There were 96 anti-Semitic incidents in Pennsylvania last year, which is a 43 percent increase from 2016. This is the largest single-year increase in anti-Semitic incidents recorded by the Anti-Defamation League in the past decade. 

A new report from the ADL found that the United States as a whole saw a 57 percent increase in anti-Semitic incidents from 2016 to 2017. With close to 100 anti-Semitic incidents, Pennsylvania was ranked sixth on the list of the states with the most anti-Semitic incidents in 2017. The states with the highest number of incidents include: New York (380), California (268), and New Jersey (208).

As stated in the ADL report, Pennsylvania experienced five straight years of declining reports of anti-Semitic incidents from 2008 to 2012. But in the last five years, the state has seen an increasing number of incidents. 

“We cannot ignore the recent eruption of anti-Semitism in Pennsylvania,” Nancy K. Baron-Baer, ADL Regional Director for Pennsylvania and New Jersey said in reference to the report. “In two short years, anti-Semitism in the Commonwealth has gone from historic lows to decade-long highs."

However, Baron-Baer also said in an interview with The Philadelphia Inquirer that the dramatic increase in anti-Semitic incidents may partly be a result of an increased awareness of hate crimes and more effective reporting systems. 

The data from this report was gathered by analyzing state police reports and accounts given directly to the ADL and similar organizations. 

Most of the anti-Semitic incidents in Pennsylvania were cases of vandalism or harassment. 
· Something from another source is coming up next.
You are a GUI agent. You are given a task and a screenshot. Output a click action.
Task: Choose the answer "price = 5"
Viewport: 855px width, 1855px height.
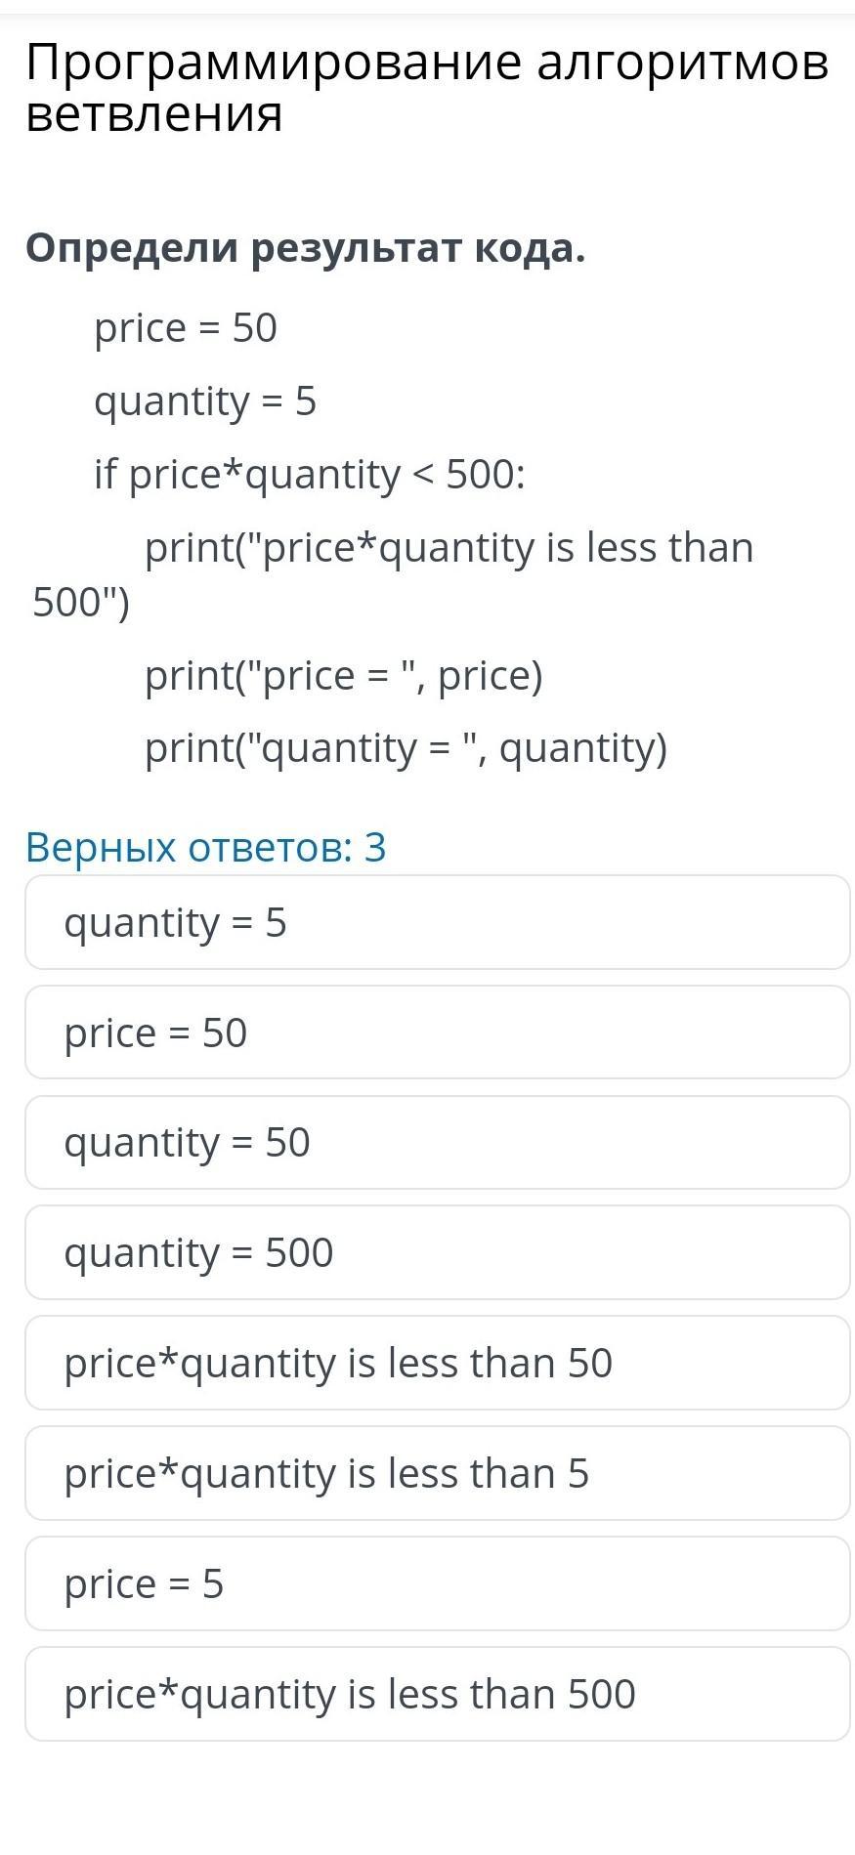[438, 1583]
In Philadelphia County, according to the ADL report, more than one hundred tombstones were overturned at a Jewish cemetery, various synagogues were defaced, and the apartment building of two Jewish people was spray painted with a swastika.

Penn has not been isolated from these incidents. In April of last year, anti-Semitic flyers were distributed across Penn's campus. The flyers were reportedly distributed by the neo-Nazi hate group AtomWaffen Division, which has more recently been linked to the alleged killer of College sophomore Blaze Bernstein. 

“Every person is a stakeholder in the fight against anti-Semitism and all forms of bigotry,” Baron-Baer said to the Inquirer. “Law enforcement in the region has pursued hate crimes vigorously, and we must continue to support their efforts."